• [Work request 1]
Decide whether each statement about the glaucoma study abstract agrees with it, answering yes or no with the deciding words of the abstract quoted exactly: (a) the study included 20 patients; (b) blood pressure changed significantly during the study; (c) the ocular adverse events were severe.
• [Work request 2]
Rewrite the part of the glaucoma study abstract that opens with the words "Efficacy and safety" and closes with "were also recorded.", putting "betaxolol" wherever "timolol" appears.

Efficacy and safety of combination therapy with latanoprost after a change in therapeutic regimen from timolol to brinzolamide in Japanese adult patients with primary open-angle glaucoma and ocular hypertension: open, non-randomized 12-week study

Abstract

Purpose

To compare the efficacy of brinzolamide in Japanese patients with primary open-angle glaucoma (POAG) or ocular hypertension (OH) after a change from timolol in combination therapy with latanoprost.

Methods

A 12-week, prospective, open-label, comparative study was performed in 20 patients [11 males and 9 females, mean age of 64.5 ± 11.0 (SD)y] with POAG or OH treated with both latanoprost once daily and timolol 0.5% twice daily. During the study brinzolamide was substituted for timolol. Intraocular pressure (IOP) was measured at baseline, 4, 8, and 12 weeks. Blood pressure (BP), pulse rate (PR), and adverse events were also recorded.

Results

IOPs at baseline, 4, 8, and 12 weeks were 18.6 ± 2.1 mmHg, 17.8 ± 2.6 mmHg, 17.4 ± 2.5 mmHg, and 17.3 ± 3.5 mmHg, respectively. IOP reduction at 4 and 8 weeks was statistically significant (p < 0.05). The PR was significantly increased at 12 weeks (p < 0.01), but BP was not significantly affected. Four ocular adverse events were noted, but all were mild and transient.

Conclusions

Substituting brinzolamide 1% for timolol 0.5% in combination therapy with latanoprost 0.005% demonstrated significant IOP reduction with improvement in PR with POAG or OH. Combination therapy using latanoprost and brinzolamide may be recommended for better IOP control with fewer systemic adverse events.

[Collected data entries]
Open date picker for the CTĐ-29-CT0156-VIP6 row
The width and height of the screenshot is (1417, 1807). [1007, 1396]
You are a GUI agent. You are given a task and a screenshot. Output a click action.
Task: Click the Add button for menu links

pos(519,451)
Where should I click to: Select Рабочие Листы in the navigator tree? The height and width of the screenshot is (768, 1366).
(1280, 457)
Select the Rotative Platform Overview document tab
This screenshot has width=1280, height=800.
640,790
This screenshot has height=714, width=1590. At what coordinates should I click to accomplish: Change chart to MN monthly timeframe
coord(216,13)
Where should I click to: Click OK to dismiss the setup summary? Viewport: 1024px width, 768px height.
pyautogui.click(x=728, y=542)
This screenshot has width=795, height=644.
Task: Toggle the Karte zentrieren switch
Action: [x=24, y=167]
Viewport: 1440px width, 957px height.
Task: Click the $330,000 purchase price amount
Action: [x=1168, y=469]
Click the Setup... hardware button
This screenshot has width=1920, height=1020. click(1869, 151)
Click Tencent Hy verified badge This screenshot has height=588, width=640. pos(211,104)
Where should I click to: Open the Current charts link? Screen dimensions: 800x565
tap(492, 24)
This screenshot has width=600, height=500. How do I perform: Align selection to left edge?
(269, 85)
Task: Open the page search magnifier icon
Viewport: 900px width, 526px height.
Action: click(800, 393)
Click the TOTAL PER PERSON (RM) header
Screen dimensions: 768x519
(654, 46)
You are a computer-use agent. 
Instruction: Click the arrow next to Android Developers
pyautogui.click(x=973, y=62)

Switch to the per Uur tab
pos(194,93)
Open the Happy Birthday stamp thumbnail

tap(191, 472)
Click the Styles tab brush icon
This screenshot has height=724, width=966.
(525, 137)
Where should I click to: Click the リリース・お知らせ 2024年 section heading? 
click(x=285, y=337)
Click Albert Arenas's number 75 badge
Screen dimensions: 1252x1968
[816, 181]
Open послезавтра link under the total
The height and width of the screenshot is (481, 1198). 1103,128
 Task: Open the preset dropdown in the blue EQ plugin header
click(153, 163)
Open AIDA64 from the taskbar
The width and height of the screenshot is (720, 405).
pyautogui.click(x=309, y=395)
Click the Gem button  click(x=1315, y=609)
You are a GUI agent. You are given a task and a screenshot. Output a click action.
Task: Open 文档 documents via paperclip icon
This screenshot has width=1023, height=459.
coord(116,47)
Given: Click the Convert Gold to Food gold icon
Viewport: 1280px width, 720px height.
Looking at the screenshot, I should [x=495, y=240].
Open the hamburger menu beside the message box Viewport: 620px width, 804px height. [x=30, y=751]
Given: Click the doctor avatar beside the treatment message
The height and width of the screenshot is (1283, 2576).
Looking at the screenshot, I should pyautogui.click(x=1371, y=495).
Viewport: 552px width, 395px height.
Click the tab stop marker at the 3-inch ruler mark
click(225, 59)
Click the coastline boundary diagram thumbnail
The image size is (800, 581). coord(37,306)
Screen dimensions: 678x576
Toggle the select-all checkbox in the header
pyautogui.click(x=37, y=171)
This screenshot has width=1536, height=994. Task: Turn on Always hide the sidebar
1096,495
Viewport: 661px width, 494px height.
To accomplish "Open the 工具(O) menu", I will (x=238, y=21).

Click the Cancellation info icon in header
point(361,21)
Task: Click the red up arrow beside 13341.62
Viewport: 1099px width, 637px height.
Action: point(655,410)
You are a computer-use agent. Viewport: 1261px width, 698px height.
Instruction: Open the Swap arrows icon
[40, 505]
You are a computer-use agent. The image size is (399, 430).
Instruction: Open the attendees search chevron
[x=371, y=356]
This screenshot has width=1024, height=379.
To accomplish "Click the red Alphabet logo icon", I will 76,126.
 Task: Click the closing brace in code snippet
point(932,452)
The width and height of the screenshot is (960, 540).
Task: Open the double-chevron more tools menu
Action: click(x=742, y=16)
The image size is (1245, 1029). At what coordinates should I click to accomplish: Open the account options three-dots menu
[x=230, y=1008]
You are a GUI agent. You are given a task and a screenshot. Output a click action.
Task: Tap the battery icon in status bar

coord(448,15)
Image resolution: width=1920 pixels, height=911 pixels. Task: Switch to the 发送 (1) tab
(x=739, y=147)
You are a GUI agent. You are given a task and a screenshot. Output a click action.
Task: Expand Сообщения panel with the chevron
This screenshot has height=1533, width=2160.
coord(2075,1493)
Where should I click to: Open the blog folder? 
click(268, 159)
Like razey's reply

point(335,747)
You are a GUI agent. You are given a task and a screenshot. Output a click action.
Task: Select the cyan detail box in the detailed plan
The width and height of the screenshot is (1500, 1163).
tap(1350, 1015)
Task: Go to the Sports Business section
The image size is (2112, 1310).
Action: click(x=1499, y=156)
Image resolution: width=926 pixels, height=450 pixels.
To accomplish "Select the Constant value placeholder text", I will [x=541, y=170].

• [Task output 1]
(a) Yes: "was performed in 20 patients"
(b) No: "but BP was not significantly affected"
(c) No: "all were mild and transient"

• [Task output 2]
Efficacy and safety of combination therapy with latanoprost after a change in therapeutic regimen from betaxolol to brinzolamide in Japanese adult patients with primary open-angle glaucoma and ocular hypertension: open, non-randomized 12-week study

Abstract

Purpose

To compare the efficacy of brinzolamide in Japanese patients with primary open-angle glaucoma (POAG) or ocular hypertension (OH) after a change from betaxolol in combination therapy with latanoprost.

Methods

A 12-week, prospective, open-label, comparative study was performed in 20 patients [11 males and 9 females, mean age of 64.5 ± 11.0 (SD)y] with POAG or OH treated with both latanoprost once daily and betaxolol 0.5% twice daily. During the study brinzolamide was substituted for betaxolol. Intraocular pressure (IOP) was measured at baseline, 4, 8, and 12 weeks. Blood pressure (BP), pulse rate (PR), and adverse events were also recorded.